Information provided:
# # # #
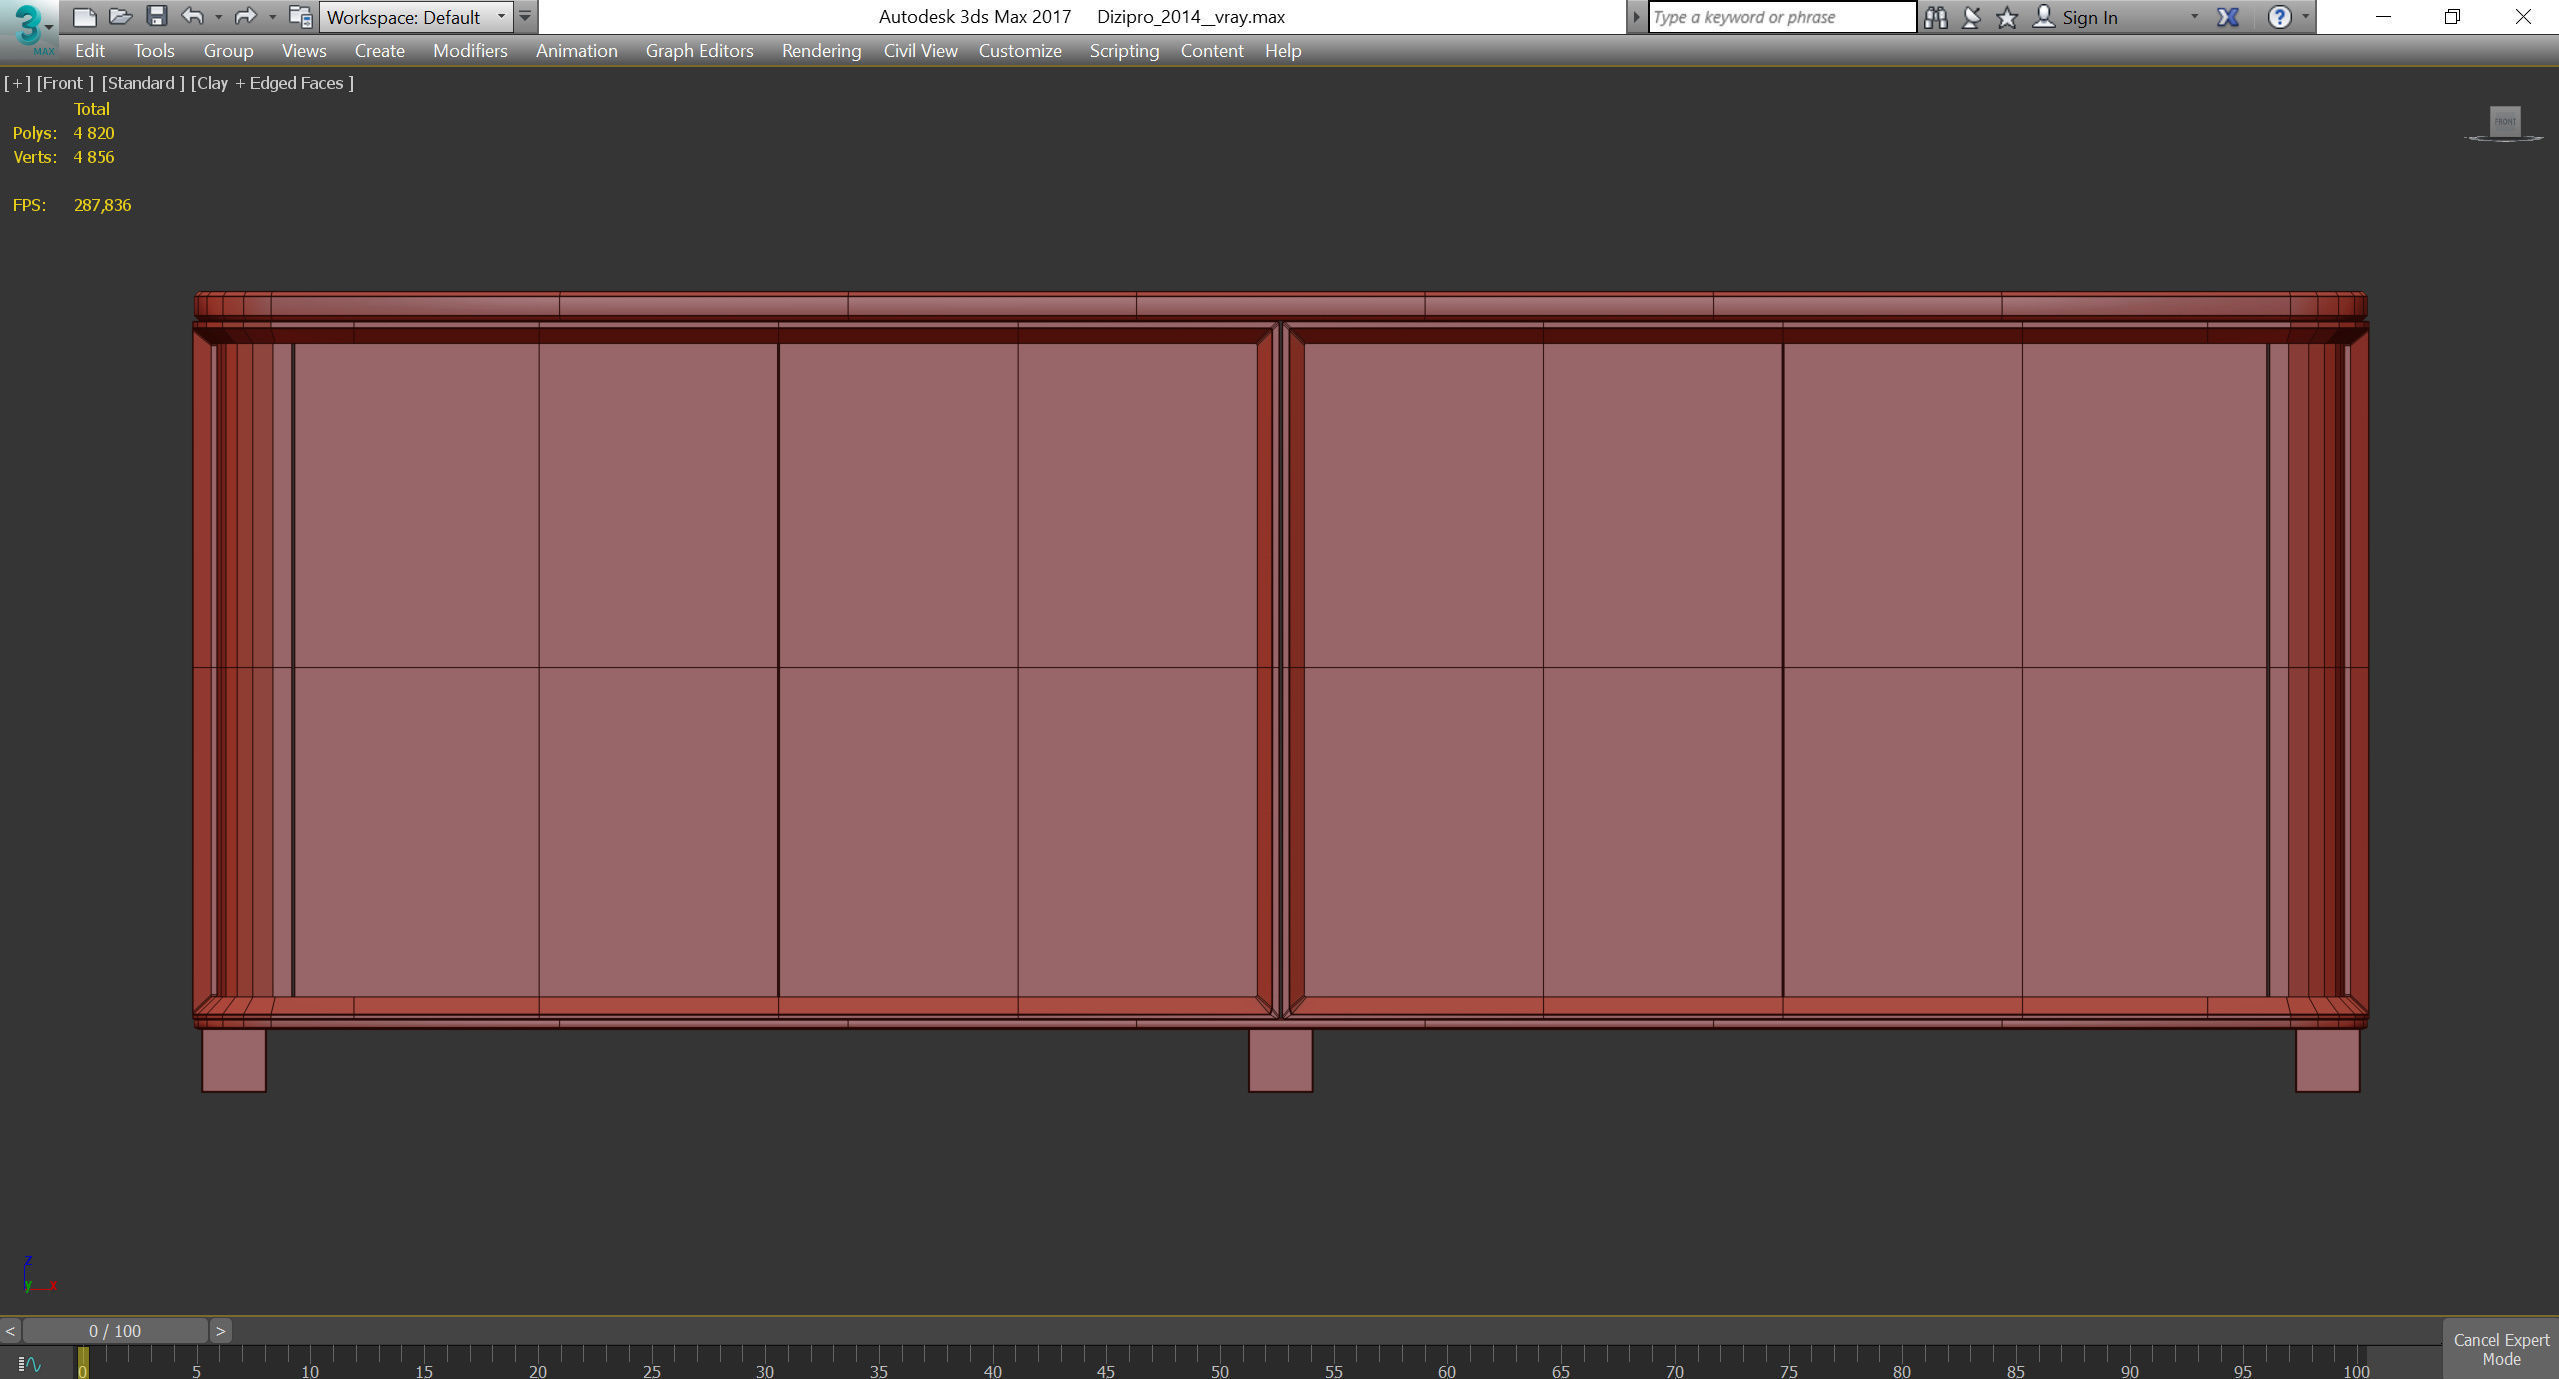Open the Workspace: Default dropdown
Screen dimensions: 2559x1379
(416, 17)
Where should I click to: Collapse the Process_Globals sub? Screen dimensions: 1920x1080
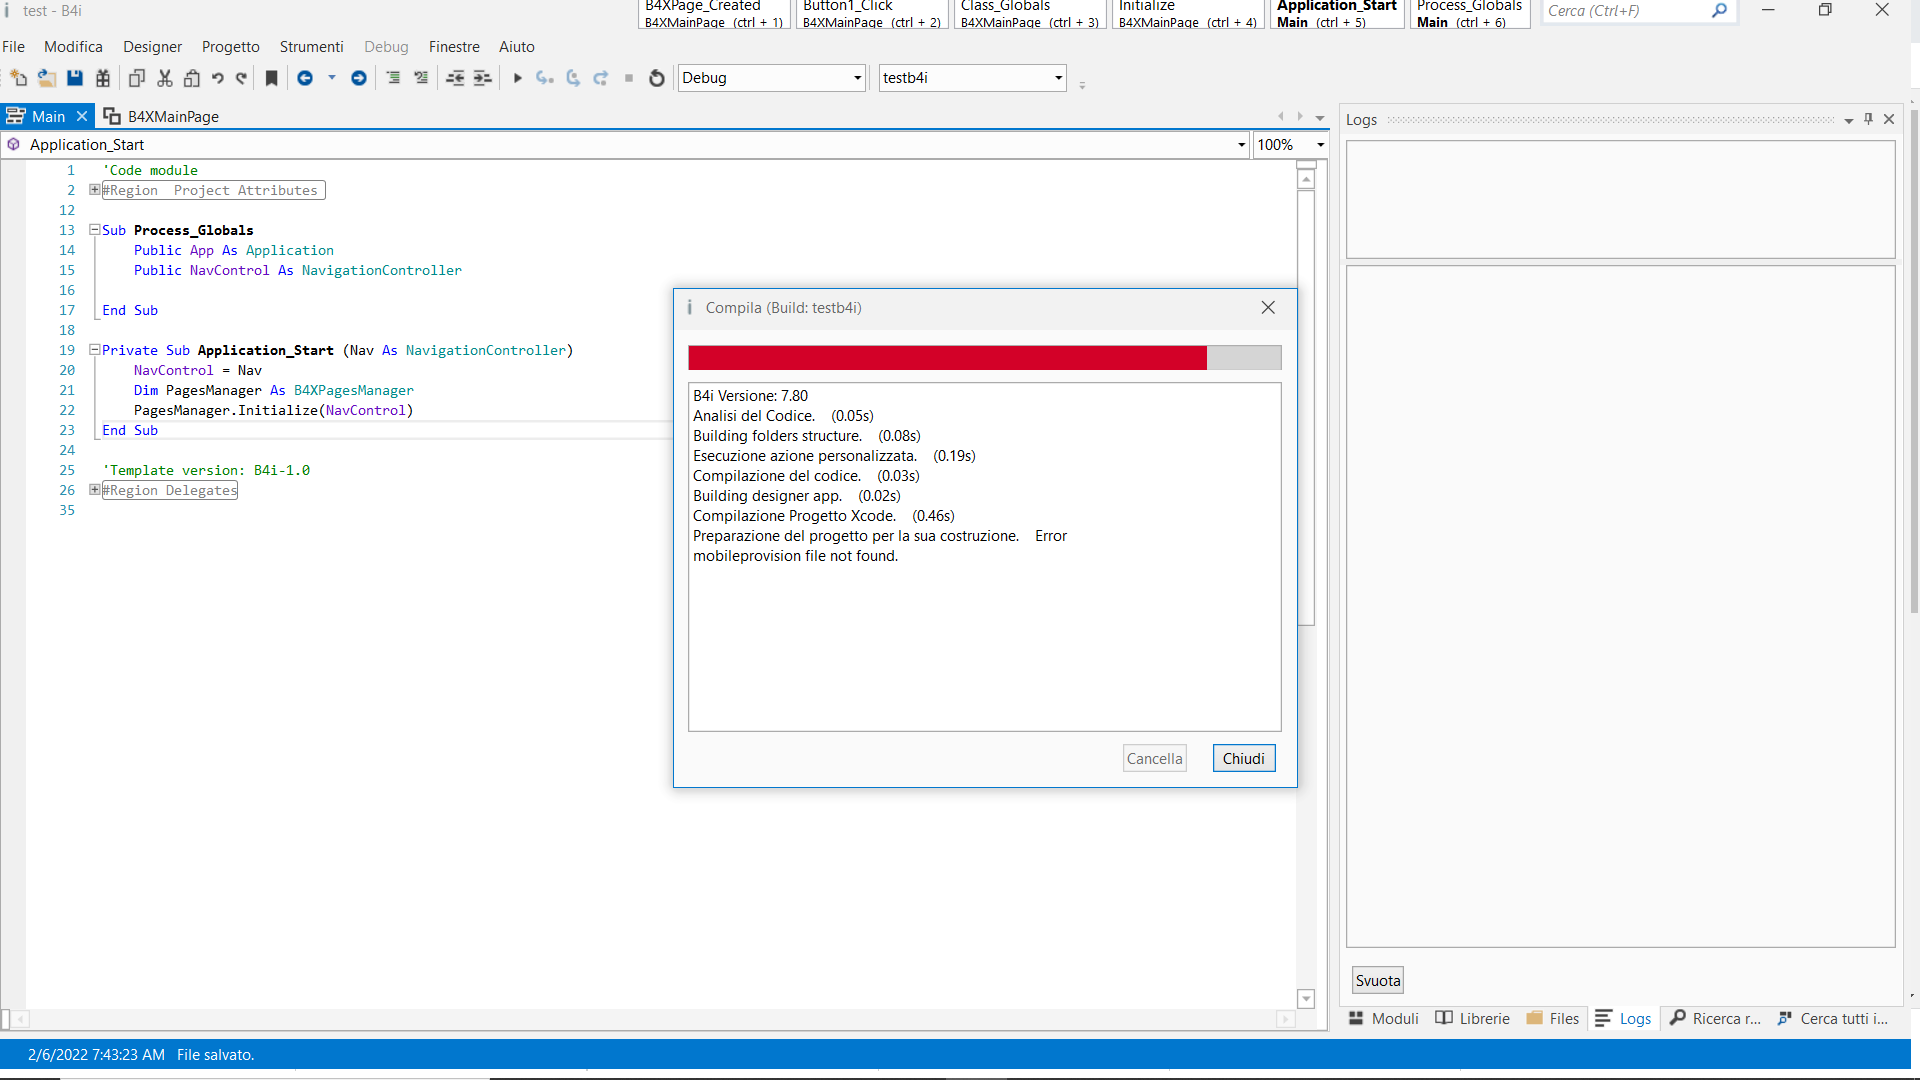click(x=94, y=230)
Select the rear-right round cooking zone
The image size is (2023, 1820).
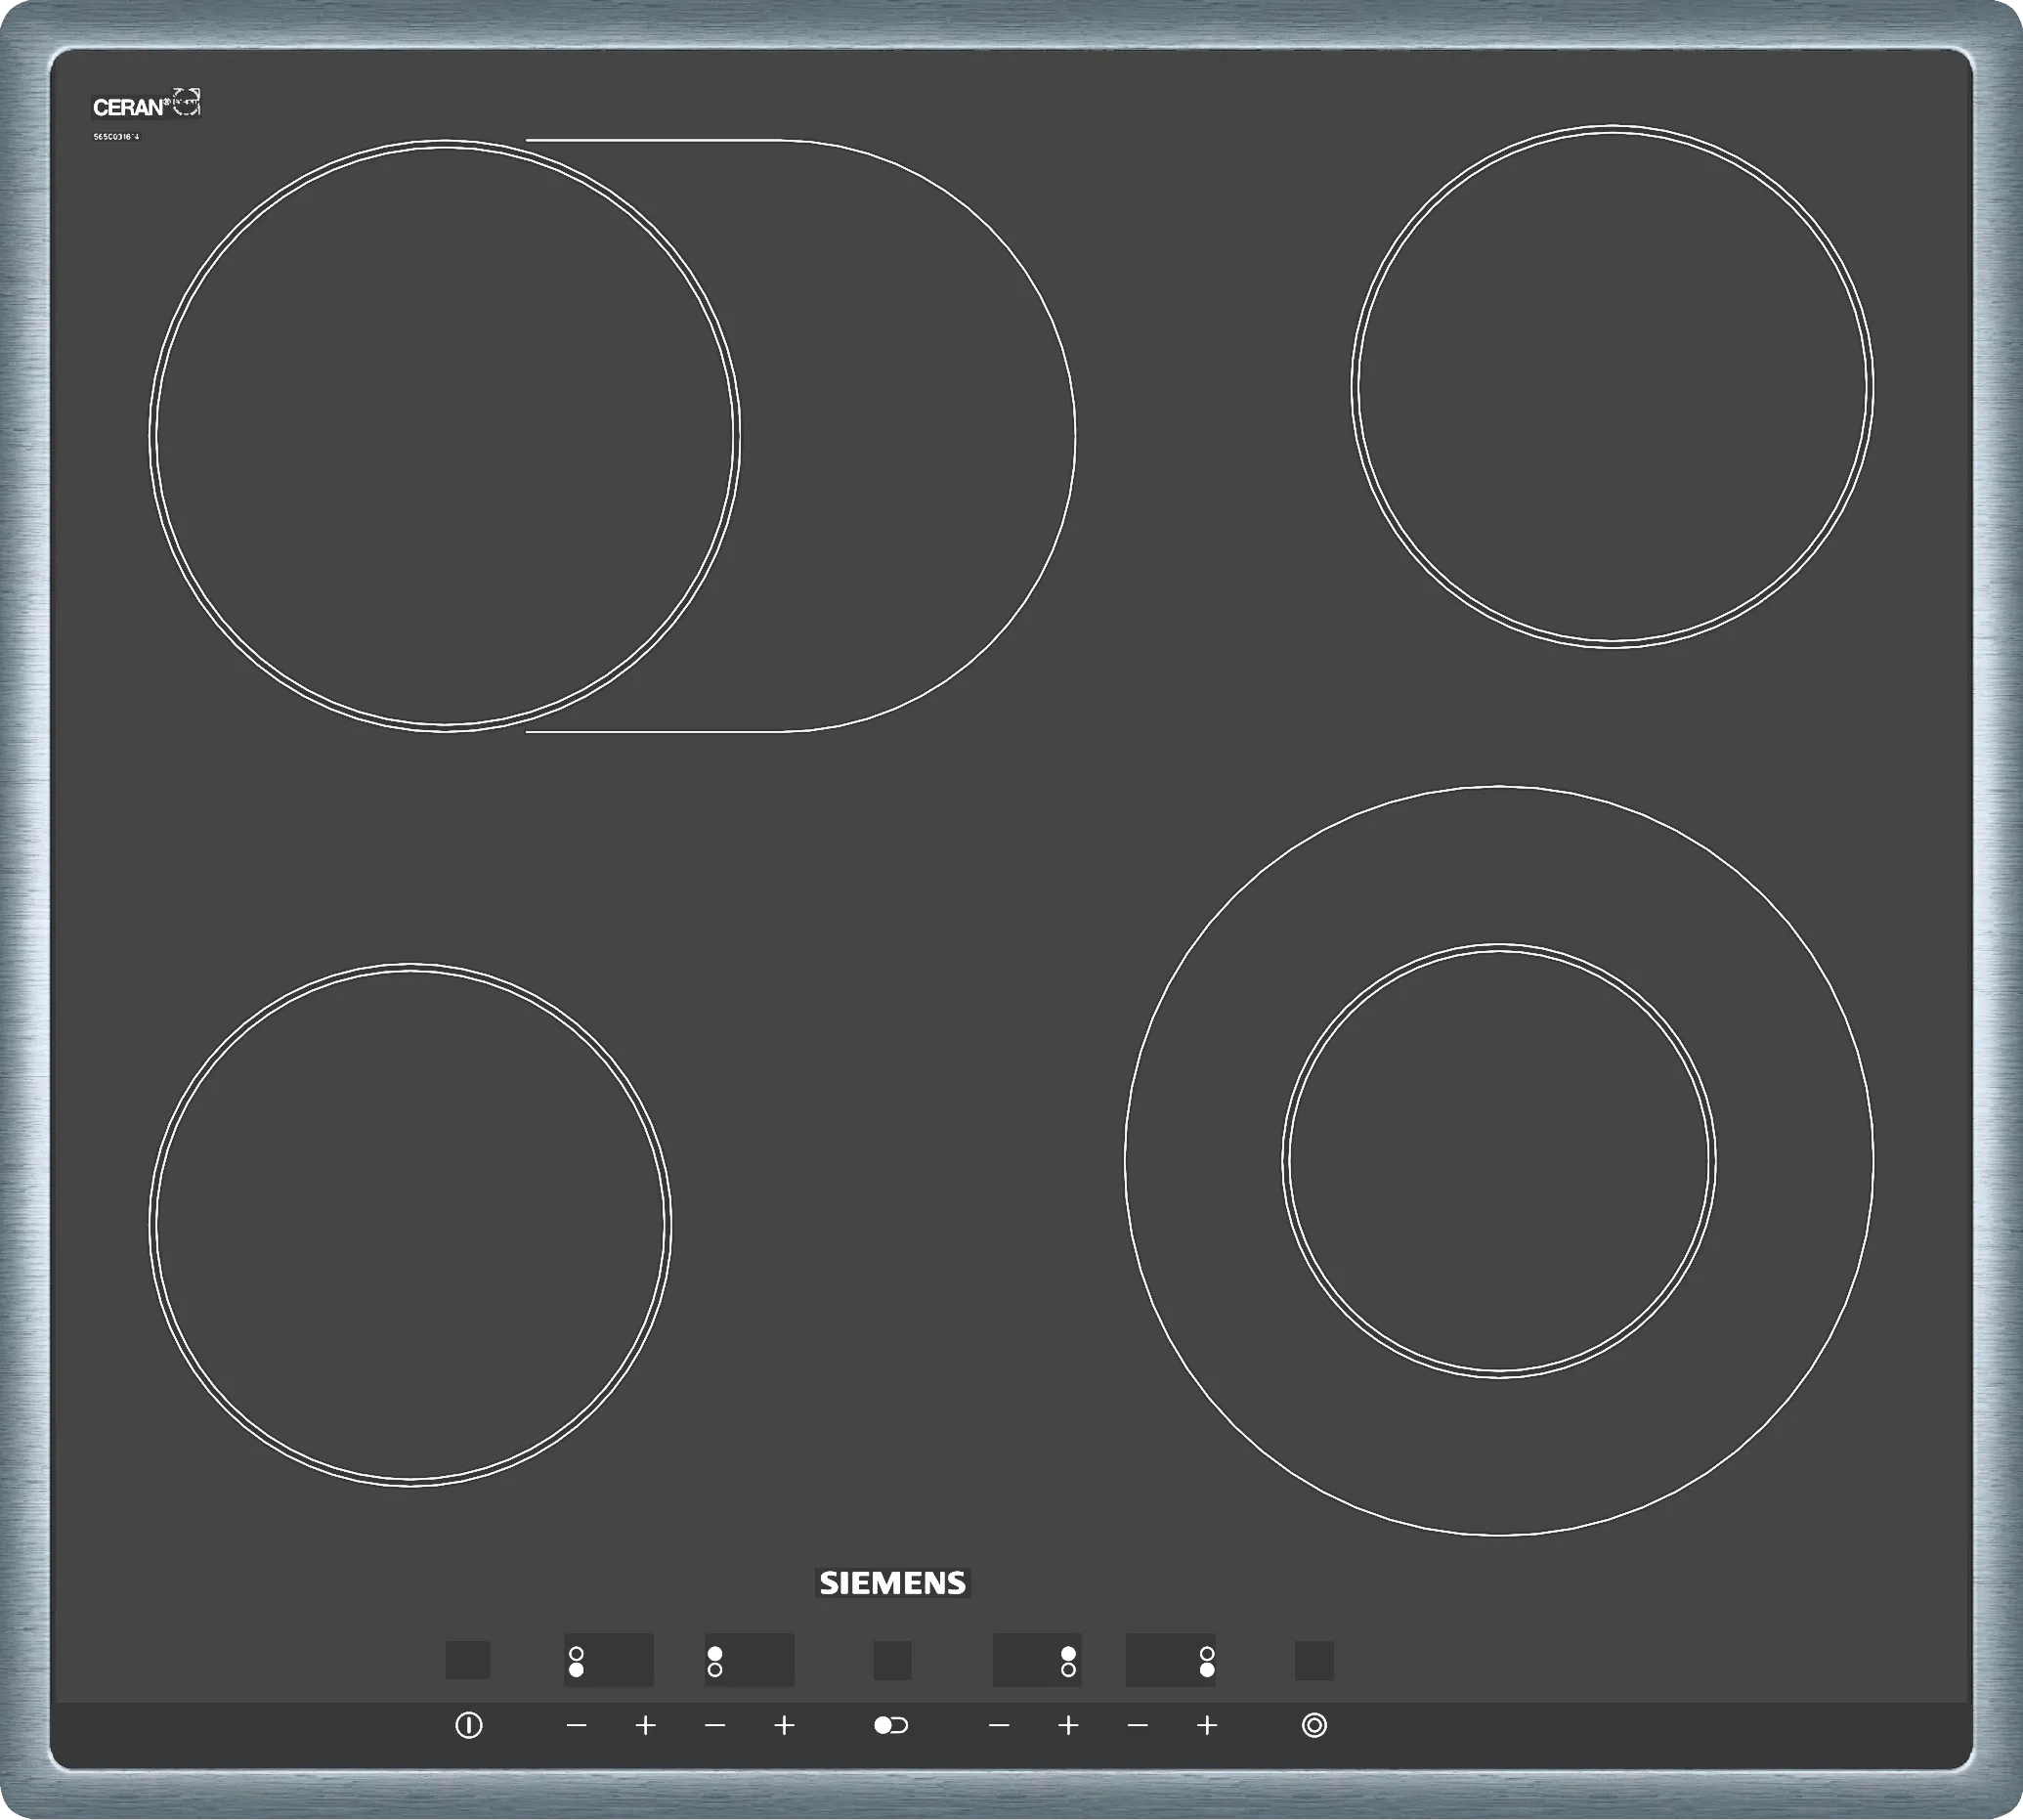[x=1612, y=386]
# # # #
Exercise:
From the line that includes "Where should I" on down to the last line of the entries above, set down each line exactly, leaving out the pictures.

Solution for this task:
Where should I click to: Collapse the Process_Globals sub? Screen dimensions: 1920x1080
click(x=94, y=230)
Select the rear-right round cooking zone
The image size is (2023, 1820).
[x=1612, y=386]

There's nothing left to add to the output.